On my way to take my younger son to school the other day I pulled to the edge of the driveway and stopped, waiting for the traffic to clear.
“Pull out!” Younger Son demanded.
“There are cars coming,” I informed him. “And furthermore, your advice concerning my driving does not inspire me to want to rush out and get your learner’s permit.”
“I’m almost fifteen. You need to teach me to drive,” he says in his next breath, causing a wave of terror such as won’t be experienced until the Apocalypse to surge through my body.
Younger Son turns fifteen next week (if I don’t kill him before then), and as a long-time passenger in the family vehicles, suddenly knows all there is to know about driving. It’s amazing how years of observation make one an expert at a skill one has never personally performed.

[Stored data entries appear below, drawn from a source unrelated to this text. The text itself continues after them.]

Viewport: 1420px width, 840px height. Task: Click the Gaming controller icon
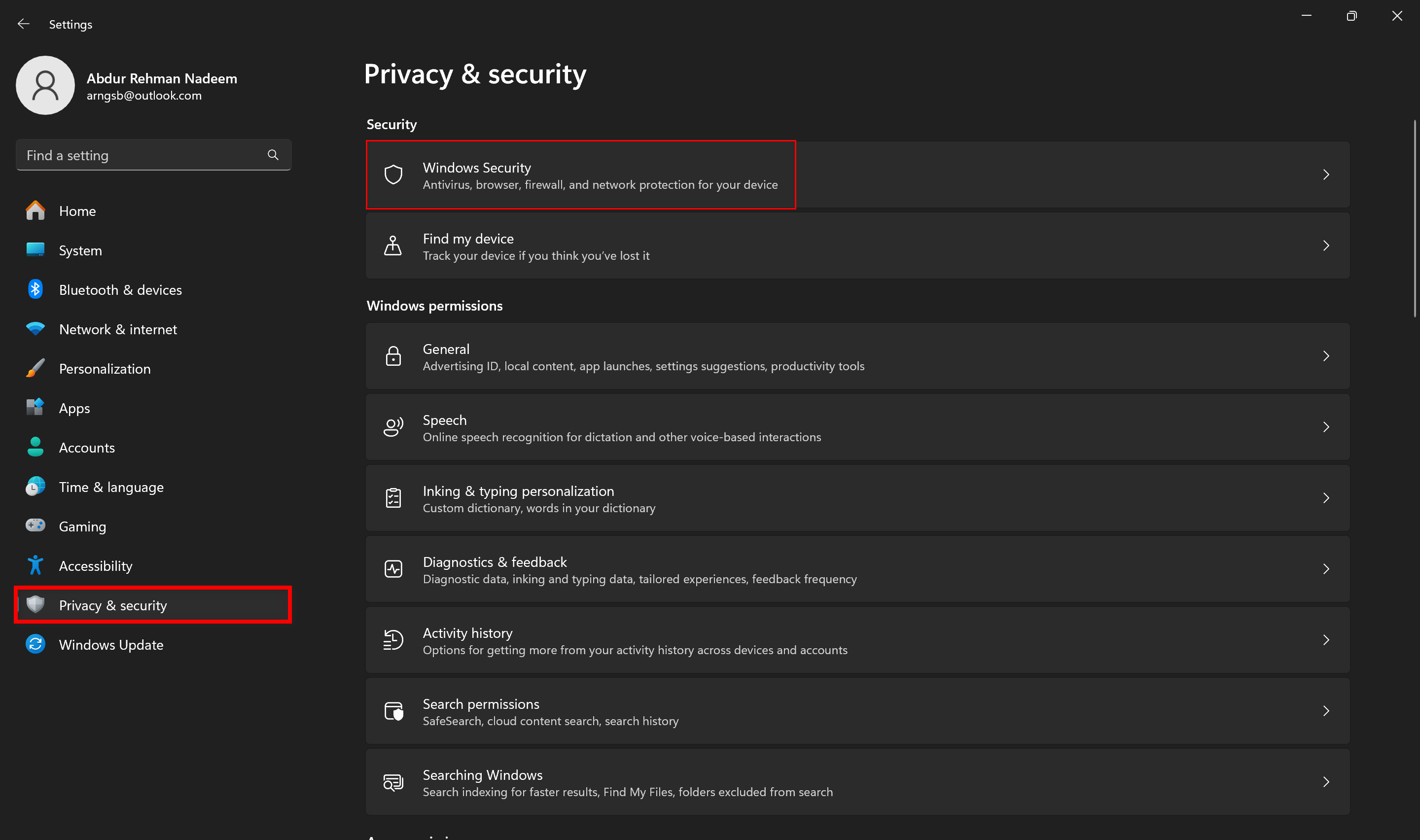[35, 526]
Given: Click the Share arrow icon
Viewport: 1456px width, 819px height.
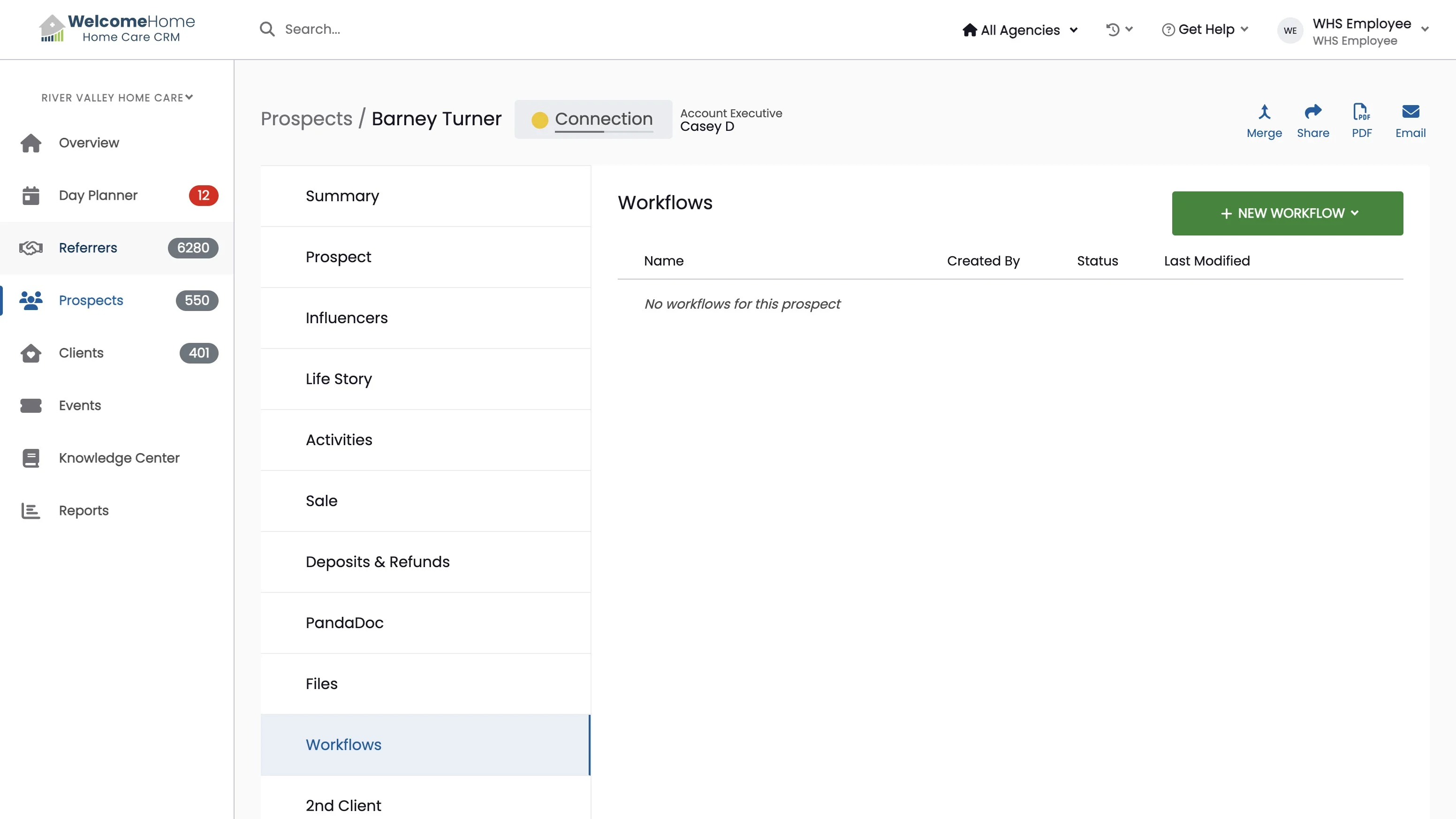Looking at the screenshot, I should (1312, 112).
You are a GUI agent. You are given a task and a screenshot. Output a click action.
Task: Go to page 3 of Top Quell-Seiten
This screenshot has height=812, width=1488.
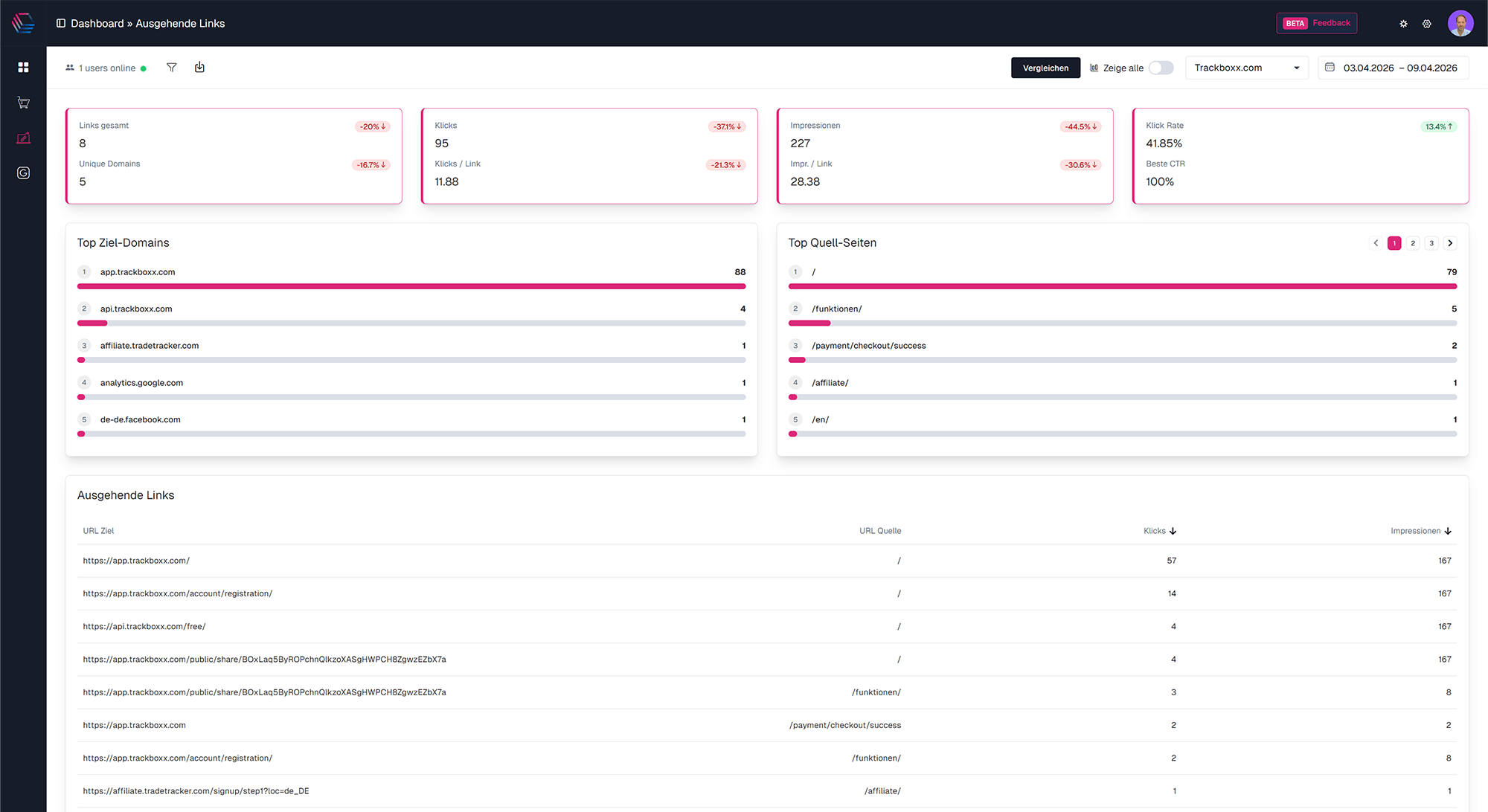point(1431,243)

Too bad I never tried this approach to veterinary medicine. It would have saved me tons of time and money in actually attending veterinary school.
But to his credit, despite his lack of expertise, Younger Son is quite free with advice (demands) on the road.

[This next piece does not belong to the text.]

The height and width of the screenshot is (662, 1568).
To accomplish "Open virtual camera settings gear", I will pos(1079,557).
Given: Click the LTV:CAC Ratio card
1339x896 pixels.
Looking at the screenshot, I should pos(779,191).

“You’re going too slow,” he’ll admonish, to which I will reply, “I’m going ten miles over the speed limit and don’t particularly want to get a ticket.”

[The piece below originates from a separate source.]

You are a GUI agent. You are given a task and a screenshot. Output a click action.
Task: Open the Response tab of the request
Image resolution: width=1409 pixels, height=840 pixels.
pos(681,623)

For some reason, I can’t seem to get my speed right, because other times, he’ll shriek, “Slow down!”
“Watch out for that car!” he will warn, to which I’ll reply, “I see it.”
If I stop for a yellow light about to turn red, he’ll chide me, “You could have made that!” Then, the second the light turns green, he’ll snarl, “GO!” This, despite the fact there is still a pedestrian in the crosswalk or another car making a left turn in front me against a red light.
Although I may have the right of way, if I should so foolishly point out these ill-advised reasons for proceeding through the intersection, he will say, “If there’s an accident, it’ll be their fault. Then you can sue them.” Um, not if the accident kills both of us.
Sometimes this passenger-seat driver gets on my nerves. After all, I was driving for decades before this child was born. But I suppose that little piece of logic is lost on a fifteen-year-old whose brain fairy won’t put in an appearance for another ten years or so.
Which leads me back to the fact that in another six months, Younger Son will be eligible for his learner’s permit. I would like to know who in their right mind passed this ridiculous law. Do lawmakers not realize Younger Son still won’t brush his teeth or change his underwear unless I hover over him? Yet, they seriously think he can be trusted with a lethal weapon going eighty miles an hour down John Sims Parkway? Obviously, whoever passed this law never had teenagers.
All I can say is I will do my best to postpone that inevitable day (like until Younger Son turns 21, or 35). But I see the handwriting on the wall. It’s coming. So, I’m sounding the alarm. You have another six months before you need to vacate the sidewalks.